Create an effective online Chinese language course, and you won't have to worry whether your students get enough practice with the language; not only will they get at least as much as in a traditional classroom, they might even get more.
That's just one of the lessons so far from North Carolina, which has built a virtual language learning program that now teaches Chinese levels one to four and Advanced Placement, but also Arabic and Russian, with plans for Japanese.
The trick to making it work involves careful decisions on lessons, assessment, scheduling, technology, and even the types of students and teachers involved in the online program, says Bobby Hobgood, who headed up the online Chinese language program for North Carolina.
Students say they "had more interaction with their online teachers than they did with their face to face teachers," says Hobgood. That has helped allay one of his concerns about online language programs: How teachers could make sure students could competently communicate in the learned language if they weren't in the same room as those students.
Some lessons from Hobgood on what's made it work in North Carolina so far:
Use technology wisely. It's easy to get enamored with the options, Hobgood says, but you must treat technology like every other learning tool. Design everything else first--learning goals and objectives, activities and assessments--then consider how technology can enhance the language learning.
Among the programs North Carolina uses: Audacity, for students to record and send audio files of their language practice, and Wimba Pronto, for live, audio conversations between students and their conversation coaches. Lessons also include videos via QuickTime to introduce the material with a storyline that moves forward as the lessons do.
Give students access to the language. Students use digital textbooks, and with each lesson get a list of the vocabulary and accompanying audio files so they can hear the words and phrases. The audio clips also are in the voices of people young, old, male and female. This is key: In the traditional classroom, students typically hear the words only in the voice of their instructor, and that can make it hard for students to understand when someone else speaks the language.

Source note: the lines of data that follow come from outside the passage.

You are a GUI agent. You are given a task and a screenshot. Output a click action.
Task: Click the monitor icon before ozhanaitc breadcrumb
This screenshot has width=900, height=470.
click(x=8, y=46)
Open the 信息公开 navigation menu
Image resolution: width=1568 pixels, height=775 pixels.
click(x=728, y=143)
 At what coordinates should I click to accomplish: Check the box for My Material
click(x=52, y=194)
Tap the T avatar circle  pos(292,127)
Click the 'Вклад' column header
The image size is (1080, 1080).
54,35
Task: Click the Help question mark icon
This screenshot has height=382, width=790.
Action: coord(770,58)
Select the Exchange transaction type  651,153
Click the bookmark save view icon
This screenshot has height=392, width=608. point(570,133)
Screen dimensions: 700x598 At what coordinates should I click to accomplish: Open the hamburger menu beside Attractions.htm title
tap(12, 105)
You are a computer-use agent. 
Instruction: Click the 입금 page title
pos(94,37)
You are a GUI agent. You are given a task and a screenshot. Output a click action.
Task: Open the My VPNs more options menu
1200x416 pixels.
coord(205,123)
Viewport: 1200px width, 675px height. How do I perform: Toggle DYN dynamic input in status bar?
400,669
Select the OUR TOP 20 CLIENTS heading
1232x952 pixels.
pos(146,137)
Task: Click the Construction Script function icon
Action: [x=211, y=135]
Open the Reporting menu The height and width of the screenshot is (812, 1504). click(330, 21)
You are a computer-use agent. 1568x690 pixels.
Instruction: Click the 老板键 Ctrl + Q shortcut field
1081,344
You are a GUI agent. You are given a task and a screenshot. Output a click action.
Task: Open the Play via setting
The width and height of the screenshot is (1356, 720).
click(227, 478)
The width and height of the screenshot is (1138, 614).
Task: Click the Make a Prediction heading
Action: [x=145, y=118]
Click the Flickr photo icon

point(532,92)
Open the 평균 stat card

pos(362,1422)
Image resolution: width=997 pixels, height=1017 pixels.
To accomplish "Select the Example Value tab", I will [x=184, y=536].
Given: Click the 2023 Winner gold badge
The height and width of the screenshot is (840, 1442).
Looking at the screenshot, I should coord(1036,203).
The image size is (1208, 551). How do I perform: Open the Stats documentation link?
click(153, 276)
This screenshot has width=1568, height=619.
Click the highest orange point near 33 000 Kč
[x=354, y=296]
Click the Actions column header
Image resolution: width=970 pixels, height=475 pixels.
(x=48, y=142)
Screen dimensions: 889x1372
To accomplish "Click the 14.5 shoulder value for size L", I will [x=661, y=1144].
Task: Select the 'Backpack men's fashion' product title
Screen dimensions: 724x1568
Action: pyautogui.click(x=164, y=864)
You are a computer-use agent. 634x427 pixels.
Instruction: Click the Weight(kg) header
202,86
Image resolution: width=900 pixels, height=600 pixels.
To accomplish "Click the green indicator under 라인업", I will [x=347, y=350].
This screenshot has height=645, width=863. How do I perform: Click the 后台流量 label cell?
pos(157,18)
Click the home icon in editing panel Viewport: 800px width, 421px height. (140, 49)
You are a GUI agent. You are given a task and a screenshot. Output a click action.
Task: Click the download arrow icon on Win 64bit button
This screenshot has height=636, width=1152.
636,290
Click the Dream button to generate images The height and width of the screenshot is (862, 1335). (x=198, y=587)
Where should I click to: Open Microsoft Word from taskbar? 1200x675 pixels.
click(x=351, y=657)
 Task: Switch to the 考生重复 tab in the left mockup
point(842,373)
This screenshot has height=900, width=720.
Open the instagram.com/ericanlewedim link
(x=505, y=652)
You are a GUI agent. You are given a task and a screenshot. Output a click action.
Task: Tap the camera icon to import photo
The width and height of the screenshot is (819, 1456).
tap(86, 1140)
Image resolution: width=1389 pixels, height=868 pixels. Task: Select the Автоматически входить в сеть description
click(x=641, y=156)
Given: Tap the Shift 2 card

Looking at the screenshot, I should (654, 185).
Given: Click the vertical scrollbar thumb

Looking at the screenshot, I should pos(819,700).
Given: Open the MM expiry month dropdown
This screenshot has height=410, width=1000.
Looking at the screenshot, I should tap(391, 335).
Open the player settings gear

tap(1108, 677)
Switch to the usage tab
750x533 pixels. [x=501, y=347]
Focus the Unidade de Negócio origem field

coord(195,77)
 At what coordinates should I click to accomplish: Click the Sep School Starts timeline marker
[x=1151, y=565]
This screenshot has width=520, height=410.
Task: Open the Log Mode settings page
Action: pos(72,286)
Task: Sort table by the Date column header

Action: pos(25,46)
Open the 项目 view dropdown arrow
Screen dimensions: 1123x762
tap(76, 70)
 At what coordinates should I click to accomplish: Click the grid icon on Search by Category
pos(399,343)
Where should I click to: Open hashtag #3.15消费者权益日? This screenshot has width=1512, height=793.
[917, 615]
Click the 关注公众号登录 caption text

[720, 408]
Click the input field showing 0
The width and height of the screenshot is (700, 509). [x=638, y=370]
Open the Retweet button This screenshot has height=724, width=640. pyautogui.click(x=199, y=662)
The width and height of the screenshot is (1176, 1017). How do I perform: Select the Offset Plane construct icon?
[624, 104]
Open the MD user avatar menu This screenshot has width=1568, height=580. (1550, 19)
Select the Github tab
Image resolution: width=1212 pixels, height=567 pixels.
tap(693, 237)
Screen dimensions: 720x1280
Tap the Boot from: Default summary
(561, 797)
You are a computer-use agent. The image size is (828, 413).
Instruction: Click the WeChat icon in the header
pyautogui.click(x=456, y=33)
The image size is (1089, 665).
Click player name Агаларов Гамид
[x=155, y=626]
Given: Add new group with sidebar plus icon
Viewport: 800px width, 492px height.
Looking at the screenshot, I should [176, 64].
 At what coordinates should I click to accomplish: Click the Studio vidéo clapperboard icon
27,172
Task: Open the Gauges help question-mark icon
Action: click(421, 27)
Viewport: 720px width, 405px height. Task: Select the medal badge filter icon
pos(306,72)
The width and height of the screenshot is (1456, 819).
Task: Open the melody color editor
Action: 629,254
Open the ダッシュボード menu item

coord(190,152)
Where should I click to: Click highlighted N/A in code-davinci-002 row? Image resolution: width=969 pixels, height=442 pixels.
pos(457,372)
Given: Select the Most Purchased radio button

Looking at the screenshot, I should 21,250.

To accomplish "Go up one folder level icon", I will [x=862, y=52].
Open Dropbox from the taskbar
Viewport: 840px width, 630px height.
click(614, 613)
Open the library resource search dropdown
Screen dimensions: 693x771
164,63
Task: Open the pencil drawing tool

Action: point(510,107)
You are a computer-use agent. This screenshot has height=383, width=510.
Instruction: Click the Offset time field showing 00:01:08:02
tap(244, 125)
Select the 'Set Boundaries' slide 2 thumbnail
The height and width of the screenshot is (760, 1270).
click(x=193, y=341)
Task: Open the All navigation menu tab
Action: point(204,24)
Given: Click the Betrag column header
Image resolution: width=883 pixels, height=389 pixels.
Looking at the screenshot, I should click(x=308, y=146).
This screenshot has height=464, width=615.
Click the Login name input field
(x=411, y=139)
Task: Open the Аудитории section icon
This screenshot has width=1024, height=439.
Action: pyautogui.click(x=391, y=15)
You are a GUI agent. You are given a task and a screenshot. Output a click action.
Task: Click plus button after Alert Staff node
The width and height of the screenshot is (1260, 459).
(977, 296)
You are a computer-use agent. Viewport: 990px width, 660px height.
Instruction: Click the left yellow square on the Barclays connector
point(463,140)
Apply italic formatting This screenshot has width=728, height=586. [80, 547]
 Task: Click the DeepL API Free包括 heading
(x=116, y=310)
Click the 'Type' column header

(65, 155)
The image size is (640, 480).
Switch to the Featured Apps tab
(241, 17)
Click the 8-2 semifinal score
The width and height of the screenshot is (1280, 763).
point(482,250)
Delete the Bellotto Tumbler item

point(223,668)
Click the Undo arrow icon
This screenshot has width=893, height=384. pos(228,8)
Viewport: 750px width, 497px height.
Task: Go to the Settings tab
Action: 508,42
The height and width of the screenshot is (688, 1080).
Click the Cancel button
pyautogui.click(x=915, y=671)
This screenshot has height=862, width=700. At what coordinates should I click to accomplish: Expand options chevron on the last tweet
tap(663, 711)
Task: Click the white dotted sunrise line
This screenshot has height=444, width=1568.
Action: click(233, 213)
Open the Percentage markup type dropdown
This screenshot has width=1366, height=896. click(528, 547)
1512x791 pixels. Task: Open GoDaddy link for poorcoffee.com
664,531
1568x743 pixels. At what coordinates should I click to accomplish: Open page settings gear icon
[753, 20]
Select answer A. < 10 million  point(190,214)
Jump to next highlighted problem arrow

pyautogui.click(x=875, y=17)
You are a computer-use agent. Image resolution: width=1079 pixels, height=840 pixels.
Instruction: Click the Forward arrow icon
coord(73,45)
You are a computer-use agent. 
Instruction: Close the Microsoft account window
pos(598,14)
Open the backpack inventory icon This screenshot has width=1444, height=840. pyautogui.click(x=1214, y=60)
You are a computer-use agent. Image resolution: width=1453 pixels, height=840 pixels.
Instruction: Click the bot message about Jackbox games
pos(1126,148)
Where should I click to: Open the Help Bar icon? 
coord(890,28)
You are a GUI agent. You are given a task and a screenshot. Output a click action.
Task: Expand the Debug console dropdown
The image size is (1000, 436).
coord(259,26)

Students also have conversation coaches, separate from the course instructor. Twice a week they meet with their coach in a small, online group setting (via Wimba Pronto) for 45 minutes each. They not only practice speaking the language, but get instant feedback and help from their coach, usually a native speaker.
Screen students and teachers. Online students must be organized and disciplined; Hobgood advises teachers and counselors use a readiness checklist, to determine whether that terrific "A" student can succeed in an online course.
Similarly, teachers need to be prepared for the online environment, Hobgood suggests they take professional development courses specific to online language instruction.
Craft assessments geared for online learning. North Carolina uses LinguaFolio, which lets students document their own progress by checking off a series of "I can" statements, such as "I can greet someone." It's not graded, but gives instructors a look at their students' progress throughout the course.
Test security online is an issue, Hobgood says, so students create projects. For example, a level two Chinese student created a multimedia slideshow, with the student narrating about historical sites in China, Hobgood says.
Schedule wisely. Despite being so-called digital natives, not every student has a computer, and in rural areas connectivity is dicey. Schools must provide a period during the day when students can access the course online, and work with their conversation coach.
North Carolina's program has grown significantly since the nine students in the pilot Chinese course in 2007; this spring, there were 174 students across the state taking the various Chinese language courses.
Hobgood says being at the "bleeding edge of technology" hasn't been easy, but he believes North Carolina offers a good start, and a model for others to follow.